The Irish Derby is the oldest of all five Classics, having first been run in 1866, although there were two earlier events which resembled something of a Derby. It’s Ireland’s equivalent of the Epsom Derby and is held three weeks later than its namesake, often with horses entering both races. To date, 18 horses have completed the Derby double – Harzand being the most recent in 2016. The Derby is open to three-year-old colts and fillies and is run over a distance of one mile and four furlongs. It usually takes place in late June or early July and is run on day two of Curragh’s Derby Festival. You’ll start to see a pattern forming but O’Brien is the leading training with 12 winners and he won the most recent running of the Derby, with Sovereign.

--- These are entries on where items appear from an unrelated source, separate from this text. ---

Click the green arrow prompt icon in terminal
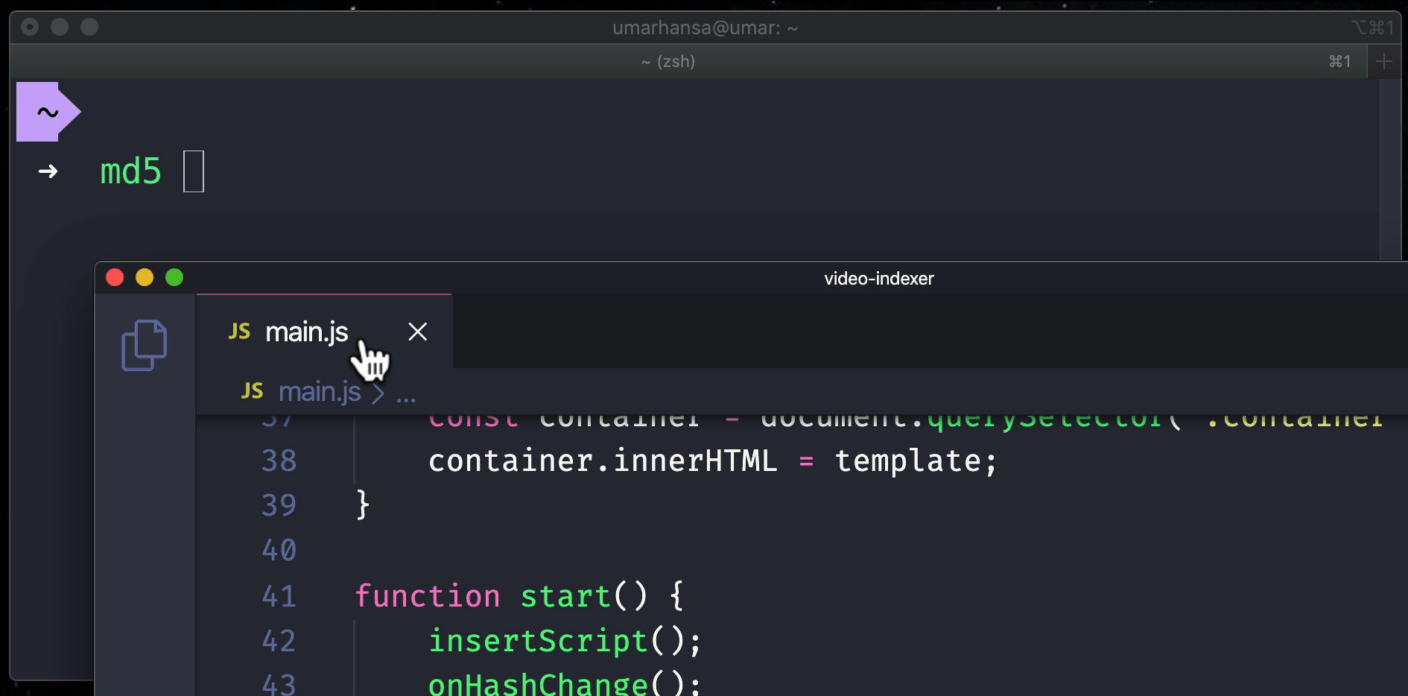 click(47, 171)
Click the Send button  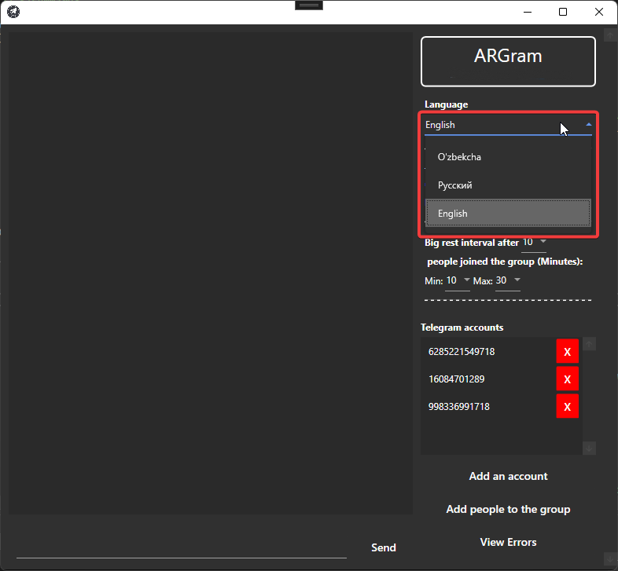[384, 547]
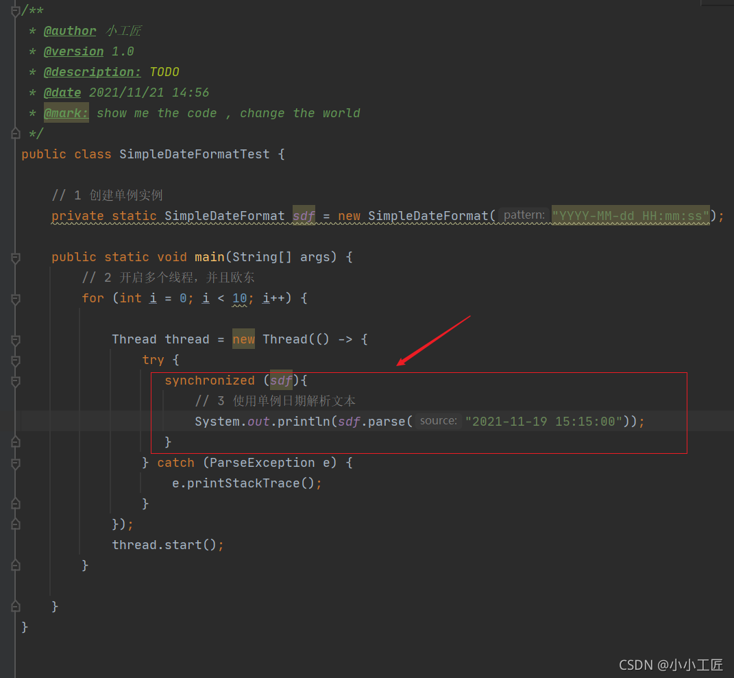Image resolution: width=734 pixels, height=678 pixels.
Task: Click the sdf variable in the field declaration
Action: pos(303,216)
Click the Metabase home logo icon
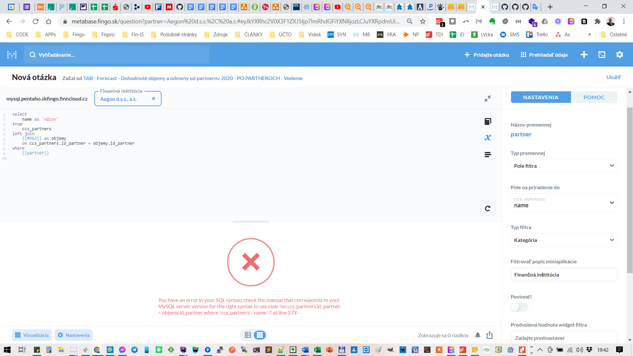633x356 pixels. pos(12,55)
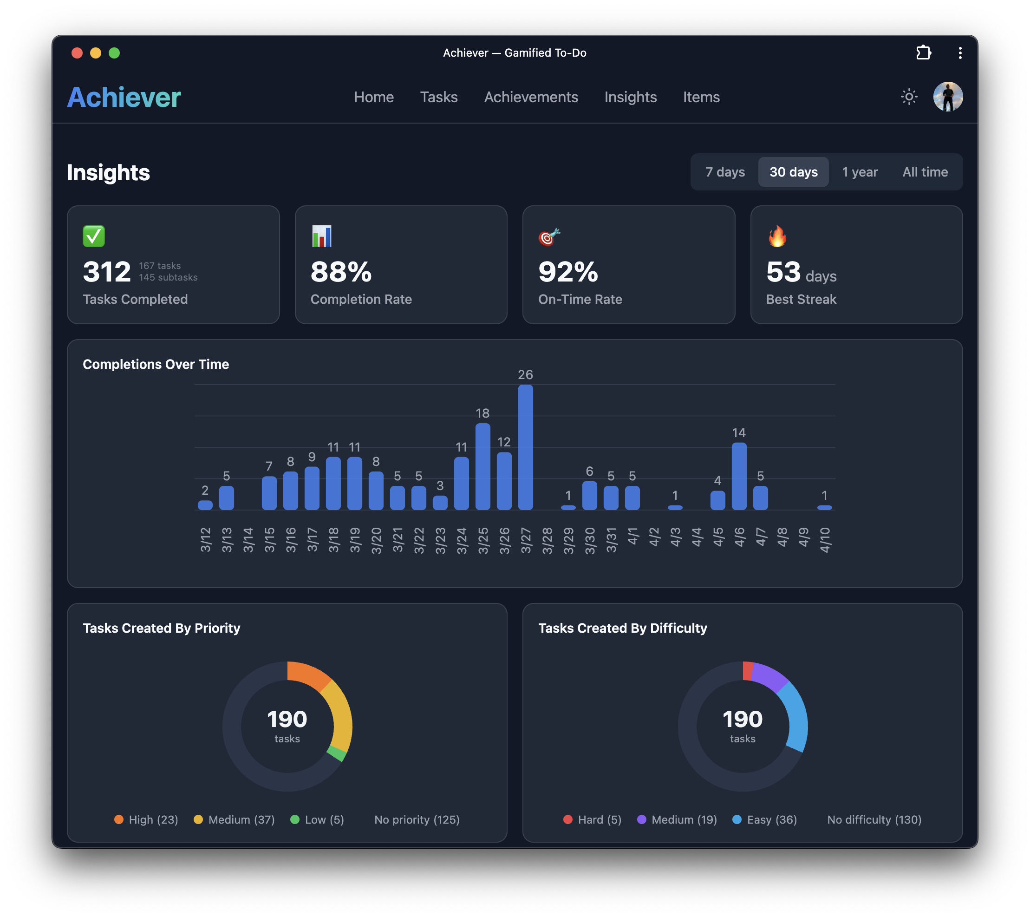This screenshot has height=917, width=1030.
Task: Enable the All time filter
Action: [925, 171]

Also run over a distance of one mile and four furlongs, the Irish Oaks is Ireland’s equivalent of Epsom’s The Oaks – and it’s a race open to three-year-old fillies only. The Irish Oaks is the feature race on day one, or Ladies’ Day of Curragh’s Oaks Festival which is a two-day meeting. Many winners of the British equivalent have gone to win the Irish race, while horses also go on to contest the Yorkshire Oaks the following month. The leading trainer in the Oaks is Sir Michael Stoute who has produced six winners, but has failed to win since 2000.
Irish St. Leger
The longest race at one mile and six furlongs, the Irish St. Leger is the fifth and final Irish Classic of the year and is raced at the Curragh in September, after its Doncaster equivalent. Established in 1915, one major difference between the two races is that since 1983, the Irish version of the race has been open to horses aged three and older, unlike the British race which is restricted to three-year-olds. The Irish St. Leger is also open to geldings, as well as colts and fillies. Vinnie Roe made history in 2004 when he won the Irish St. Leger for a fourth time, having won consecutively between 2000 and 2004.
The Irish St. Leger is also the third and final leg of Ireland’s Triple Crown (with the 2,0000 Guineas and the Derby making up the other races). However, only two horses have ever won the Triple Crown, Museum in 1935 and Windsor Slipper in 1942.